-- start of Excerpt to read --

Best Single Question Moment — Educational Round 132, Problem D
It would take until July 21st to reach the next Codeforces moment. In the past few months I participated in numerous Codeforces contests, and while I was still having contests where I only got Problems A and B, I was getting C with more consistency and occasionally solving D as well. Much of this can be attributed to better data structure knowledge which came from external Leetcode practice (I used the Data Structures I/II study plans for basic review) and reading through https://cp-algorithms.com (very useful resource containing just about everything useful for competitive programming). The only way I can really explain this moment is by my method to solving this problem, so alas, spoiler tag is absolutely needed here.
For this problem I actually ended up submitting with an Accepted verdict 3 times. This was due to me doing wack stuff to try and optimize my solution since my method was just fast enough to pass all the testcases, clocking in at 1918ms for a 2 second time limit. Even more fun is that there were 16 attempts made to hack this solution which all failed. I don’t care that I missed Problem C in this contest, for me, this question alone made this the most glorious loss of 3 rating points in a contest ever.
Best Overall Performance — Round 814
This contest can be described as a combination of my effort from the start of 2022 and a bit of luck in the problem topics used. At this point I was usually getting 3 or 4 problems in each contest, and my average performance was at an Expert level. At this point I was still at an 1834 rating.

-- end of Excerpt to read --
-- start of Records shown --

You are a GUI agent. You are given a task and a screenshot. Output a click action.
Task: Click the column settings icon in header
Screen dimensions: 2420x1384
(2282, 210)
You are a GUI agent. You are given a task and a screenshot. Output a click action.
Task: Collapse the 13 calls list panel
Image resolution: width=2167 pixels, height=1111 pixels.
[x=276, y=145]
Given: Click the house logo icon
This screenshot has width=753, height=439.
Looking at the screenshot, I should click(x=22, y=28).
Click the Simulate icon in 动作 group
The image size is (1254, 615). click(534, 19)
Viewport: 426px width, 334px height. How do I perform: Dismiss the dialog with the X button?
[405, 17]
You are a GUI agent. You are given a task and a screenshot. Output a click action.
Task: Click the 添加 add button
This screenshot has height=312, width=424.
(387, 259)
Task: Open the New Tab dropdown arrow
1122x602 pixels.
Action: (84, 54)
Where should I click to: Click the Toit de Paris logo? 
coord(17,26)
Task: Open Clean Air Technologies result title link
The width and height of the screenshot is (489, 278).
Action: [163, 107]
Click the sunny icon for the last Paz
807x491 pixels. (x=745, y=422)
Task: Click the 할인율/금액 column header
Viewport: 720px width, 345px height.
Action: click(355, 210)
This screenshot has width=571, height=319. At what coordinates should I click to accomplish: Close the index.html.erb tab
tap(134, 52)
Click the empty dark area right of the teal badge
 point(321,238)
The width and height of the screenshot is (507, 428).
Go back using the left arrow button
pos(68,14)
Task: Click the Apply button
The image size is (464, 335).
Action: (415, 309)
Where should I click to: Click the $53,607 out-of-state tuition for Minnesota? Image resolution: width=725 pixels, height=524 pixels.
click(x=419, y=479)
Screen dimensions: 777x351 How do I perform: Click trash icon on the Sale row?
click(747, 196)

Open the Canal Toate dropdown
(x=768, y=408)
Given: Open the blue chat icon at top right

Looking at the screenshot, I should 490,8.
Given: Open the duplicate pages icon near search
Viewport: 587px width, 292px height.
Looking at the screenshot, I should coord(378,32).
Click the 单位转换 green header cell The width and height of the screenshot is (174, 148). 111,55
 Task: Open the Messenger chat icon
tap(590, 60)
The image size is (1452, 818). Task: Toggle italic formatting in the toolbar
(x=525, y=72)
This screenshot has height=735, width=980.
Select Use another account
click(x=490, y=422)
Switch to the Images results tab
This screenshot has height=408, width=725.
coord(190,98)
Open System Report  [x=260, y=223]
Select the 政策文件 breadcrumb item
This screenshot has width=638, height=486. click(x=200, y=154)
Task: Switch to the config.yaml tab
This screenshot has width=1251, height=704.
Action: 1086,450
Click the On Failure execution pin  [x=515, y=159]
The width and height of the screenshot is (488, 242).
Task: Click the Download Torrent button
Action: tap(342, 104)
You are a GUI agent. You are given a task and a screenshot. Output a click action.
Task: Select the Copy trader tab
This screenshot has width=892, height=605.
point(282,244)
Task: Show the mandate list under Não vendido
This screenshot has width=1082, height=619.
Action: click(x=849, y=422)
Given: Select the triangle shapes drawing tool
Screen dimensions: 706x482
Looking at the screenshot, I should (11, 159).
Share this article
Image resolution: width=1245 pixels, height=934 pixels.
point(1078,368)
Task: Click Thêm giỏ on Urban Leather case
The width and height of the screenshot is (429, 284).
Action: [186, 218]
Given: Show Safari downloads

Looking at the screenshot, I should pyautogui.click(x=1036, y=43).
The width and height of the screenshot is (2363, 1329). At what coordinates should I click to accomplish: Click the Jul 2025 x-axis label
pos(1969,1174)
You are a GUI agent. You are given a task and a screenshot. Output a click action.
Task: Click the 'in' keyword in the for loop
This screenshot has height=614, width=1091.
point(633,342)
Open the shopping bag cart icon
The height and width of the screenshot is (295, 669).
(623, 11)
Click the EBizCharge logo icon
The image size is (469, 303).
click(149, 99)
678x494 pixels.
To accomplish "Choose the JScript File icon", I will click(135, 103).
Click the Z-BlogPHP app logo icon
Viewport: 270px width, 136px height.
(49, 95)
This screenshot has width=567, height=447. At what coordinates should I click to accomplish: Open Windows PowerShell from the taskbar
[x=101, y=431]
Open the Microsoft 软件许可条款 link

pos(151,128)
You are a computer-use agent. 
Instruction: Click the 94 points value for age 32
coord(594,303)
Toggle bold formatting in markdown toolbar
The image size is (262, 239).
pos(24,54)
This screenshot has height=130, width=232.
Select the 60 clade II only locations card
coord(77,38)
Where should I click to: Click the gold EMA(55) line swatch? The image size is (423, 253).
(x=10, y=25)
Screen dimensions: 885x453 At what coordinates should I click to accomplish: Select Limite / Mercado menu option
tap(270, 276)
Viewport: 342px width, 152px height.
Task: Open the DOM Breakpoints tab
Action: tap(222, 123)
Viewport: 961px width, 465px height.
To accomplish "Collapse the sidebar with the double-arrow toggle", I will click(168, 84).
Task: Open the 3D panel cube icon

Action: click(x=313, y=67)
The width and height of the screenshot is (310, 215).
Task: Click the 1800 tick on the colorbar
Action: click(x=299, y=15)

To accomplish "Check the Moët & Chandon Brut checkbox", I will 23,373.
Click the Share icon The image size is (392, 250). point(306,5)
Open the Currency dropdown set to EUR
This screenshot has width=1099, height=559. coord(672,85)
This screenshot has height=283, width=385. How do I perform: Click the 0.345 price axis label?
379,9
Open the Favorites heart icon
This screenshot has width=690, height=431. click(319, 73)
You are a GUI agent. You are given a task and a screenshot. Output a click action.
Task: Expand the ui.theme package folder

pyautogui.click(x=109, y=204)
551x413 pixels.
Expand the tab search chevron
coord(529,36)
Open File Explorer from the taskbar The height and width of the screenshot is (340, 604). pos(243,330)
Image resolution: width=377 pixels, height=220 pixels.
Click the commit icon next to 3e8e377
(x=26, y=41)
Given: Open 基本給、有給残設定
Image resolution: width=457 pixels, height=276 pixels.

-- end of Records shown --

• The tasks
1. In the Codeforces excerpt, how many attempts were made to hack the Problem D solution, and how did they turn out?
2. From the Codeforces excerpt, quote the part that opens with the words containing "Best Overall Performance" and closes with "an 1834 rating.".

• Results in order
1. There were 16 hack attempts, and all of them failed.

2.
Best Overall Performance — Round 814
This contest can be described as a combination of my effort from the start of 2022 and a bit of luck in the problem topics used. At this point I was usually getting 3 or 4 problems in each contest, and my average performance was at an Expert level. At this point I was still at an 1834 rating.